Oddly enough, though, we may have another way to view the 2014 transit even though we don’t have any spacecraft there. As astronomer Jay M. Pasachoff of Williams College noted last month in an article for Nature, it should be possible to capture the reflection of the transit of Earth off of Jupiter’s clouds by training the Hubble Space Telescope on them. Because Hubble viewing time is in high demand among astronomers, it’s not certain that this will be done, but it’s would be a fantastic opportunity to capture a sight that will otherwise be elusive for many more decades.
Transits of Earth from Saturn
Let’s face it: if you’re in the vicinity of Saturn, nothing that Earth can do can possibly compare to the incredible sight of the planet’s rings. Saturn is also another gas giant, which means that Titan or one of the other moons would probably offer the best viewing opportunities, subject to orbital motions and local weather conditions. (Imagine traveling all the way to Titan to watch a transit of Earth and then getting rained out by a passing methane storm.)

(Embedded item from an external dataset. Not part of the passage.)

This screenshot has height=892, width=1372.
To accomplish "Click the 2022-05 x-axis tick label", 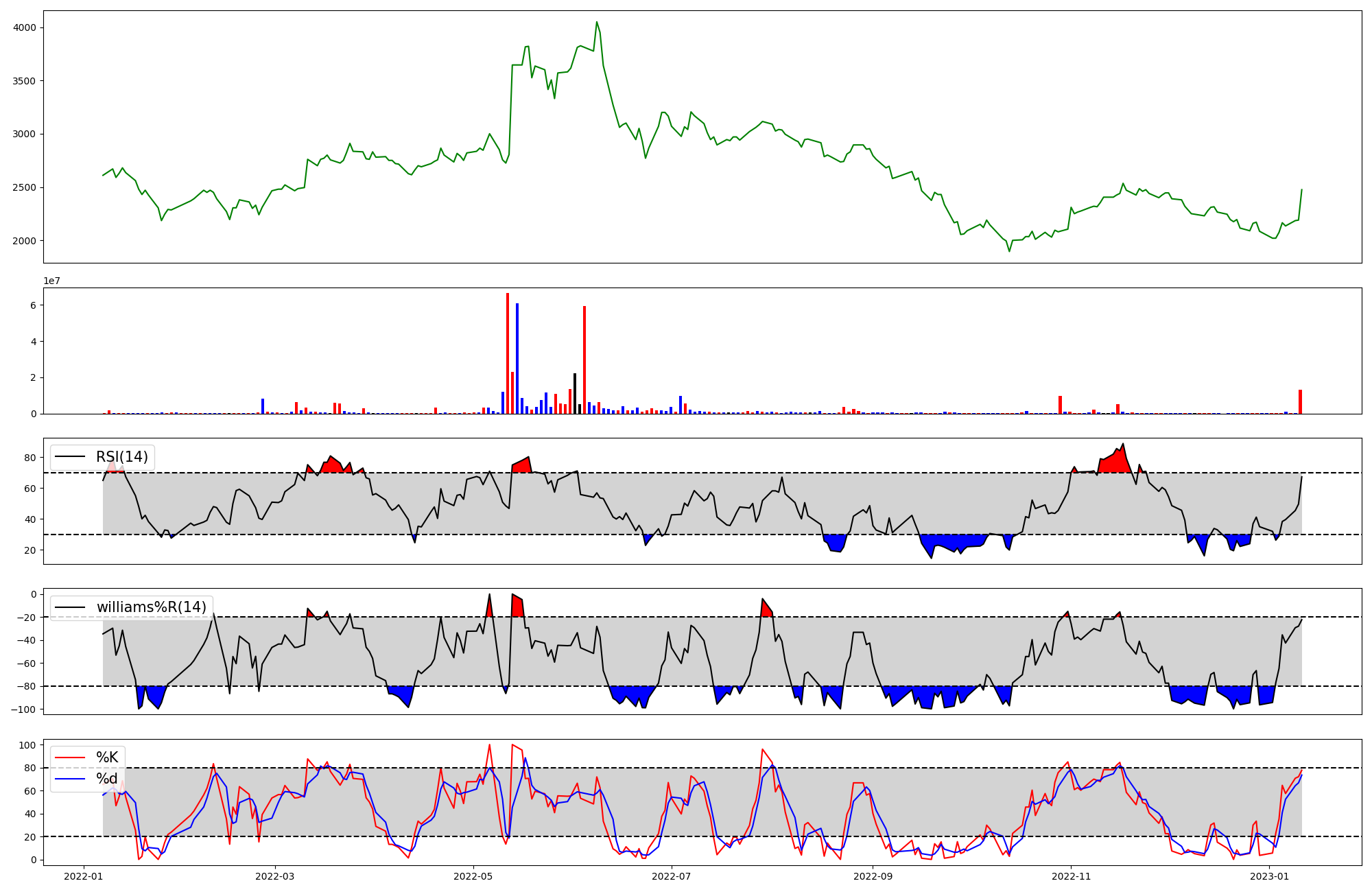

We may have had an opportunity to watch a transit of Earth from near Saturn a few years ago but passed it by. The Cassini spacecraft was there in 2005 for the most recent one—but as luck would have it, the transit seems to have coincided with the date of the deployment of the Huygens probe down to the surface of Titan. Redirecting Cassini’s cameras toward the sun was therefore a much lower priority, particularly given that Earth at that distance would have been, at best, at the edge of the probe’s visual resolution.
Nevertheless, future transits of Earth from Saturn through the end of the century will happen on:
- July 20, 2020
- July 16, 2049
- January 16, 2064
- July 11, 2078
- January 9, 2093
Transits of Earth from Uranus and Neptune
Viewing transits of Earth from the even more distant gas giants becomes an increasingly fruitless exercise. The sun is only a small disk in the sky and Earth’s passage across it would only be visible with a fairly powerful telescope. Once again, the planets’ moons would be the best bases for observations, assuming they were in the right positions.

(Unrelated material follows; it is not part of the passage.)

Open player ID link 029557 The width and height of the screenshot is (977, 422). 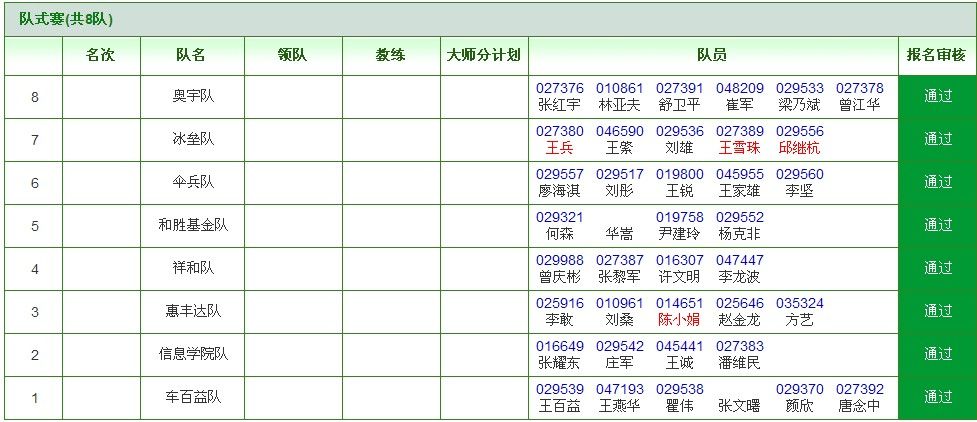[559, 174]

Uranus at least offers the most theoretical opportunities for watching one this century because every 40 years or so has a batch of eight or nine transits in fairly rapid succession, while the planet is moving through the plane of Earth’s orbital ecliptic:
- November 17, 2024
- November 21, 2025
- November 26, 2026
- November 30, 2027
- December 3, 2028
- December 8, 2029
- December 12, 2030
- December 17, 2031
- December 21, 2032
- May 19, 2065
- May 24, 2066
- May 29, 2067
- June 2, 2068
- June 7, 2069
- June 12, 2070
- June 17, 2071
- June 20, 2072
Transits seen from Neptune are similarly clustered except that the sets are about 80 years apart. In this century, remaining opportunities include:
- January 23, 2081
- January 25, 2082
- January 28, 2083
- January 30, 2084
- February 1, 2085
- February 3, 2086
- February 6, 2087
- February 8, 2088
What about Pluto?
The experience of looking for a transit of Earth from Pluto would be even feebler than those from Neptune. Worse, Pluto’s opportunities to experience a transit are much more limited because its orbit is highly inclined to the rest of the ecliptic—that is, it orbits in a plane that is angled at about 20° to the one that approximately holds the rest of the planets.

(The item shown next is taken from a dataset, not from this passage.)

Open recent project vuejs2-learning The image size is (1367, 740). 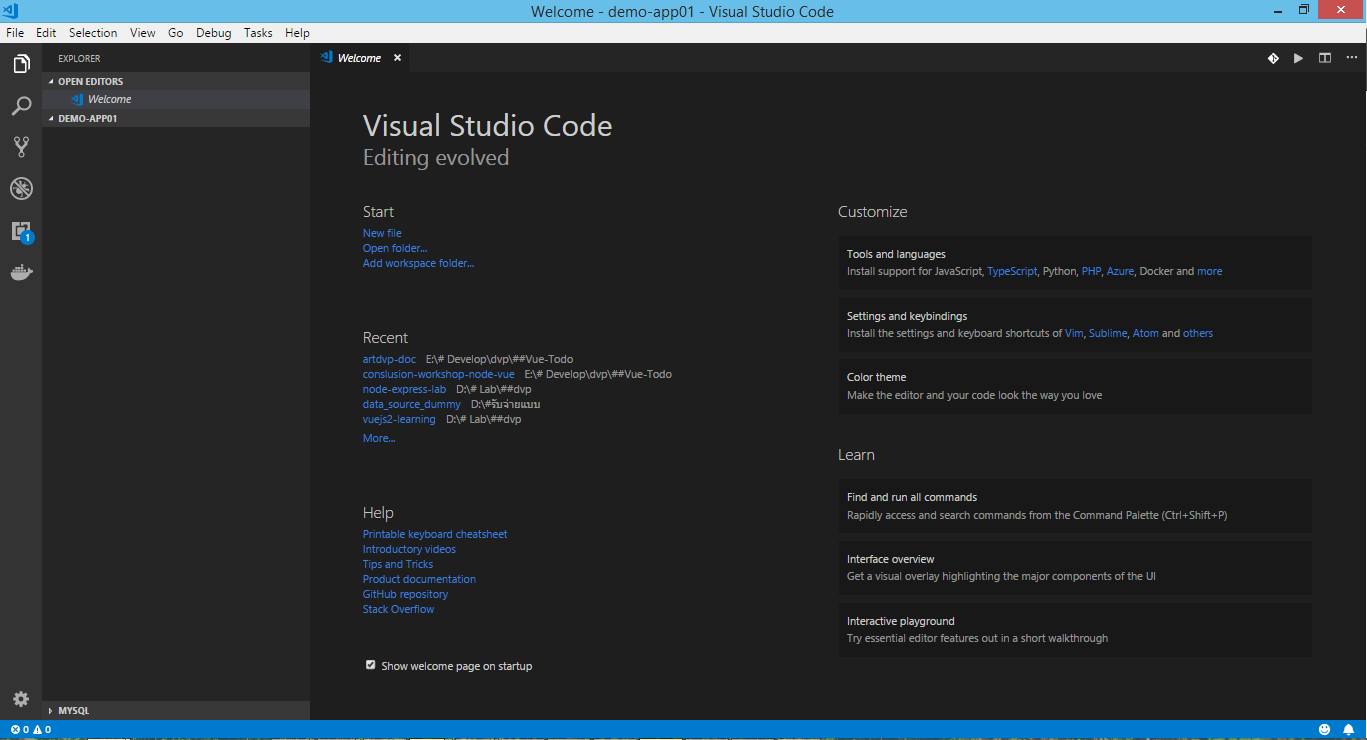pyautogui.click(x=398, y=419)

I haven’t found a specific listing for a transit as seen from Pluto, but Pluto should be crossing the ecliptic again in approximately 2018. Figure that there could be a chance for one around then before it pops back out the other side of the ecliptic, not to return to it for another 124 years or so. (Again, if anyone can offer more specific information, it would be warmly welcomed.)
(In researching this post, I’d like to acknowledge the assistance of Wikipedia and its surprisingly detailed information on this topic.)